Required action> All the data must be output exactly as given.

===== Records for the task

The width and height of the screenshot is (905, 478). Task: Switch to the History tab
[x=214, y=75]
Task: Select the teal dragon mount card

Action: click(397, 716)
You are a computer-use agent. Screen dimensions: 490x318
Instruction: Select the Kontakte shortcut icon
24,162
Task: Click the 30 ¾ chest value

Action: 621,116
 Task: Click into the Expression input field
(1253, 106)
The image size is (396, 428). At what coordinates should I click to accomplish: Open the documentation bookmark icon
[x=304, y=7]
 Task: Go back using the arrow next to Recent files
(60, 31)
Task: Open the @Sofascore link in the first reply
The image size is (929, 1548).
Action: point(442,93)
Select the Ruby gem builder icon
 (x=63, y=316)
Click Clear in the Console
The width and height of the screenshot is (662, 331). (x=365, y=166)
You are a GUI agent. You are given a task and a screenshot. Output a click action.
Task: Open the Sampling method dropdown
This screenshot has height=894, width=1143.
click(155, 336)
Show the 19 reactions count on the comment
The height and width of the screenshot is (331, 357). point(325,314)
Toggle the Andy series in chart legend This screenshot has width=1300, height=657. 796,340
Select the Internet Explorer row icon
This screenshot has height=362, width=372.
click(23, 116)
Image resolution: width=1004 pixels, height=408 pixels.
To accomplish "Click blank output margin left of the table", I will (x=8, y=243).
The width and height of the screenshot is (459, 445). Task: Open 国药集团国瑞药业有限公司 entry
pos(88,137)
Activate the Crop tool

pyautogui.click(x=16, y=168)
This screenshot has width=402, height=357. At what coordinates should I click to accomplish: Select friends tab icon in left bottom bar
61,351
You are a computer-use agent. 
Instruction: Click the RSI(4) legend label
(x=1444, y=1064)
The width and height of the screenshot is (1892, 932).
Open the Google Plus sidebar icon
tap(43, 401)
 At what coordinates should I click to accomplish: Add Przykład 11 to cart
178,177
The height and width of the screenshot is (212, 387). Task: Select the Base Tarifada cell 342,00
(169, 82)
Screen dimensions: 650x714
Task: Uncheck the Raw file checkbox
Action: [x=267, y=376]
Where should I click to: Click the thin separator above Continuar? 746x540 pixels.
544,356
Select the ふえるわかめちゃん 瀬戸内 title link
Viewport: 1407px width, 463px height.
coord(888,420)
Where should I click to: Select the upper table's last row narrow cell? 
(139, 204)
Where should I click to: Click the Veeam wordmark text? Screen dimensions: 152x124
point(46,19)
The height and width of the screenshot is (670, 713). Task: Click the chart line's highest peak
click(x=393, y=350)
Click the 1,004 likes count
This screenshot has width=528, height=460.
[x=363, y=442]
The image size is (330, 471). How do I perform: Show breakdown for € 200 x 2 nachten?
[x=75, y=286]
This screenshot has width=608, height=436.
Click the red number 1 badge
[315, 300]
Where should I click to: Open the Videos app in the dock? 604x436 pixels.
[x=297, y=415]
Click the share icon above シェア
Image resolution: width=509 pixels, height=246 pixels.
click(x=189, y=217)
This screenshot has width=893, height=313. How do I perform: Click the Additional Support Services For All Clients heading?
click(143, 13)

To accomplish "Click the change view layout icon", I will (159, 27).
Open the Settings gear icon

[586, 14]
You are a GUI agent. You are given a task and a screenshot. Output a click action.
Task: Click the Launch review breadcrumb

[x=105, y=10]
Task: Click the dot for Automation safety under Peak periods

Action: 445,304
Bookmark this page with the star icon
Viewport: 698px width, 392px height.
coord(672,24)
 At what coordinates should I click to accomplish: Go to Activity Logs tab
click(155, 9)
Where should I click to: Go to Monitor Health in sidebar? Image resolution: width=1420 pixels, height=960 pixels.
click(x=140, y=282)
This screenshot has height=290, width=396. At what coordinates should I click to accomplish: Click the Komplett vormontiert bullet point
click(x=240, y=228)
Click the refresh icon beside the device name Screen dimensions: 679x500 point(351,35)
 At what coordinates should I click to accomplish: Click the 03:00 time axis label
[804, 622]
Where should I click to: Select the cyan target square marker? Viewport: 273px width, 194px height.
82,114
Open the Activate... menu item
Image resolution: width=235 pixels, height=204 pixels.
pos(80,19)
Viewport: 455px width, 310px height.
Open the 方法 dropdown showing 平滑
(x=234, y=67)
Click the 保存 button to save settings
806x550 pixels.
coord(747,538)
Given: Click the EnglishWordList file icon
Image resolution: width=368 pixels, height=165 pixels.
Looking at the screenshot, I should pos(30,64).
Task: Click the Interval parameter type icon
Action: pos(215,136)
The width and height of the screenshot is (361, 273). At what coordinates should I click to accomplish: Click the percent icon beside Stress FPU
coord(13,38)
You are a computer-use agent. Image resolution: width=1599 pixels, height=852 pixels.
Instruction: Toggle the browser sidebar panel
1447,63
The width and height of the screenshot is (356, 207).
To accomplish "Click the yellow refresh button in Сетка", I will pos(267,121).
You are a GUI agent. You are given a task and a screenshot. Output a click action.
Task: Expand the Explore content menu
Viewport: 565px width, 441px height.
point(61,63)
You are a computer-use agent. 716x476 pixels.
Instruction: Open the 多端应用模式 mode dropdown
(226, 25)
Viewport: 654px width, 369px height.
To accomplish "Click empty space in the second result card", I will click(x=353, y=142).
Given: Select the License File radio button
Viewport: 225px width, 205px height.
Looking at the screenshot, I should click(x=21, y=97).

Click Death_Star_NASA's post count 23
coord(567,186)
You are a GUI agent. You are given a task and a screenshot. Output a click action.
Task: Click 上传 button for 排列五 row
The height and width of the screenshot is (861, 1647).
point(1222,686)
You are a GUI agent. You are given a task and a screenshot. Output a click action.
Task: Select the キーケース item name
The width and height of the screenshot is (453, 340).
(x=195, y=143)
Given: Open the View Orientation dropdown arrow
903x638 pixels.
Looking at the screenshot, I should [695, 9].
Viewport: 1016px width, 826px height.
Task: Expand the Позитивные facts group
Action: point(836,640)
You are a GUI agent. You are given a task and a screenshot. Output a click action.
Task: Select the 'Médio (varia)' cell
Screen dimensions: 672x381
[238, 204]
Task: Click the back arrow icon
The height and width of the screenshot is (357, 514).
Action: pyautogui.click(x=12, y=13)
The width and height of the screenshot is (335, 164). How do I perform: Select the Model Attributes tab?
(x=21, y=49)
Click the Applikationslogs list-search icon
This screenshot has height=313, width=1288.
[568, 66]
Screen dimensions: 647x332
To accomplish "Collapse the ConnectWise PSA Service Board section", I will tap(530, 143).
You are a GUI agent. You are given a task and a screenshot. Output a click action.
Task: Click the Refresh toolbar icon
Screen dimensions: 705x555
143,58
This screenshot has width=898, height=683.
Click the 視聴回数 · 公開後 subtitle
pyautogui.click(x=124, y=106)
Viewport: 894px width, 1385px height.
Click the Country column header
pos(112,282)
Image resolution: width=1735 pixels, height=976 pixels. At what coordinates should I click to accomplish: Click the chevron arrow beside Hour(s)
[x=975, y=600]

==========

Finished task>
The width and height of the screenshot is (905, 478). Task: Switch to the History tab
[x=214, y=75]
Task: Select the teal dragon mount card

Action: click(397, 716)
You are a computer-use agent. Screen dimensions: 490x318
Instruction: Select the Kontakte shortcut icon
24,162
Task: Click the 30 ¾ chest value

Action: 621,116
 Task: Click into the Expression input field
(1253, 106)
The image size is (396, 428). At what coordinates should I click to accomplish: Open the documentation bookmark icon
[x=304, y=7]
 Task: Go back using the arrow next to Recent files
(60, 31)
Task: Open the @Sofascore link in the first reply
The image size is (929, 1548).
Action: point(442,93)
Select the Ruby gem builder icon
 (x=63, y=316)
Click Clear in the Console
The width and height of the screenshot is (662, 331). (x=365, y=166)
You are a GUI agent. You are given a task and a screenshot. Output a click action.
Task: Open the Sampling method dropdown
This screenshot has height=894, width=1143.
click(155, 336)
Show the 19 reactions count on the comment
The height and width of the screenshot is (331, 357). point(325,314)
Toggle the Andy series in chart legend This screenshot has width=1300, height=657. 796,340
Select the Internet Explorer row icon
This screenshot has height=362, width=372.
click(23, 116)
Image resolution: width=1004 pixels, height=408 pixels.
To accomplish "Click blank output margin left of the table", I will (x=8, y=243).
The width and height of the screenshot is (459, 445). Task: Open 国药集团国瑞药业有限公司 entry
pos(88,137)
Activate the Crop tool

pyautogui.click(x=16, y=168)
This screenshot has width=402, height=357. At what coordinates should I click to accomplish: Select friends tab icon in left bottom bar
61,351
You are a computer-use agent. 
Instruction: Click the RSI(4) legend label
(x=1444, y=1064)
The width and height of the screenshot is (1892, 932).
Open the Google Plus sidebar icon
tap(43, 401)
 At what coordinates should I click to accomplish: Add Przykład 11 to cart
178,177
The height and width of the screenshot is (212, 387). Task: Select the Base Tarifada cell 342,00
(169, 82)
Screen dimensions: 650x714
Task: Uncheck the Raw file checkbox
Action: [x=267, y=376]
Where should I click to: Click the thin separator above Continuar? 746x540 pixels.
544,356
Select the ふえるわかめちゃん 瀬戸内 title link
Viewport: 1407px width, 463px height.
coord(888,420)
Where should I click to: Select the upper table's last row narrow cell? 
(139, 204)
Where should I click to: Click the Veeam wordmark text? Screen dimensions: 152x124
point(46,19)
The height and width of the screenshot is (670, 713). Task: Click the chart line's highest peak
click(x=393, y=350)
Click the 1,004 likes count
This screenshot has width=528, height=460.
[x=363, y=442]
The image size is (330, 471). How do I perform: Show breakdown for € 200 x 2 nachten?
[x=75, y=286]
This screenshot has width=608, height=436.
Click the red number 1 badge
[315, 300]
Where should I click to: Open the Videos app in the dock? 604x436 pixels.
[x=297, y=415]
Click the share icon above シェア
Image resolution: width=509 pixels, height=246 pixels.
click(x=189, y=217)
This screenshot has width=893, height=313. How do I perform: Click the Additional Support Services For All Clients heading?
click(143, 13)

To accomplish "Click the change view layout icon", I will (159, 27).
Open the Settings gear icon

[586, 14]
You are a GUI agent. You are given a task and a screenshot. Output a click action.
Task: Click the Launch review breadcrumb

[x=105, y=10]
Task: Click the dot for Automation safety under Peak periods

Action: 445,304
Bookmark this page with the star icon
Viewport: 698px width, 392px height.
coord(672,24)
 At what coordinates should I click to accomplish: Go to Activity Logs tab
click(155, 9)
Where should I click to: Go to Monitor Health in sidebar? Image resolution: width=1420 pixels, height=960 pixels.
click(x=140, y=282)
This screenshot has height=290, width=396. At what coordinates should I click to accomplish: Click the Komplett vormontiert bullet point
click(x=240, y=228)
Click the refresh icon beside the device name Screen dimensions: 679x500 point(351,35)
 At what coordinates should I click to accomplish: Click the 03:00 time axis label
[804, 622]
Where should I click to: Select the cyan target square marker? Viewport: 273px width, 194px height.
82,114
Open the Activate... menu item
Image resolution: width=235 pixels, height=204 pixels.
pos(80,19)
Viewport: 455px width, 310px height.
Open the 方法 dropdown showing 平滑
(x=234, y=67)
Click the 保存 button to save settings
806x550 pixels.
coord(747,538)
Given: Click the EnglishWordList file icon
Image resolution: width=368 pixels, height=165 pixels.
Looking at the screenshot, I should pos(30,64).
Task: Click the Interval parameter type icon
Action: pos(215,136)
The width and height of the screenshot is (361, 273). At what coordinates should I click to accomplish: Click the percent icon beside Stress FPU
coord(13,38)
You are a computer-use agent. Image resolution: width=1599 pixels, height=852 pixels.
Instruction: Toggle the browser sidebar panel
1447,63
The width and height of the screenshot is (356, 207).
To accomplish "Click the yellow refresh button in Сетка", I will pos(267,121).
You are a GUI agent. You are given a task and a screenshot. Output a click action.
Task: Expand the Explore content menu
Viewport: 565px width, 441px height.
point(61,63)
You are a computer-use agent. 716x476 pixels.
Instruction: Open the 多端应用模式 mode dropdown
(226, 25)
Viewport: 654px width, 369px height.
To accomplish "Click empty space in the second result card", I will click(x=353, y=142).
Given: Select the License File radio button
Viewport: 225px width, 205px height.
Looking at the screenshot, I should click(x=21, y=97).

Click Death_Star_NASA's post count 23
coord(567,186)
You are a GUI agent. You are given a task and a screenshot. Output a click action.
Task: Click 上传 button for 排列五 row
The height and width of the screenshot is (861, 1647).
point(1222,686)
You are a GUI agent. You are given a task and a screenshot. Output a click action.
Task: Select the キーケース item name
The width and height of the screenshot is (453, 340).
(x=195, y=143)
Given: Open the View Orientation dropdown arrow
903x638 pixels.
Looking at the screenshot, I should [695, 9].
Viewport: 1016px width, 826px height.
Task: Expand the Позитивные facts group
Action: point(836,640)
You are a GUI agent. You are given a task and a screenshot. Output a click action.
Task: Select the 'Médio (varia)' cell
Screen dimensions: 672x381
[238, 204]
Task: Click the back arrow icon
The height and width of the screenshot is (357, 514).
Action: pyautogui.click(x=12, y=13)
The width and height of the screenshot is (335, 164). How do I perform: Select the Model Attributes tab?
(x=21, y=49)
Click the Applikationslogs list-search icon
This screenshot has height=313, width=1288.
[568, 66]
Screen dimensions: 647x332
To accomplish "Collapse the ConnectWise PSA Service Board section", I will tap(530, 143).
You are a GUI agent. You are given a task and a screenshot. Output a click action.
Task: Click the Refresh toolbar icon
Screen dimensions: 705x555
143,58
This screenshot has width=898, height=683.
Click the 視聴回数 · 公開後 subtitle
pyautogui.click(x=124, y=106)
Viewport: 894px width, 1385px height.
Click the Country column header
pos(112,282)
Image resolution: width=1735 pixels, height=976 pixels. At what coordinates should I click to accomplish: Click the chevron arrow beside Hour(s)
[x=975, y=600]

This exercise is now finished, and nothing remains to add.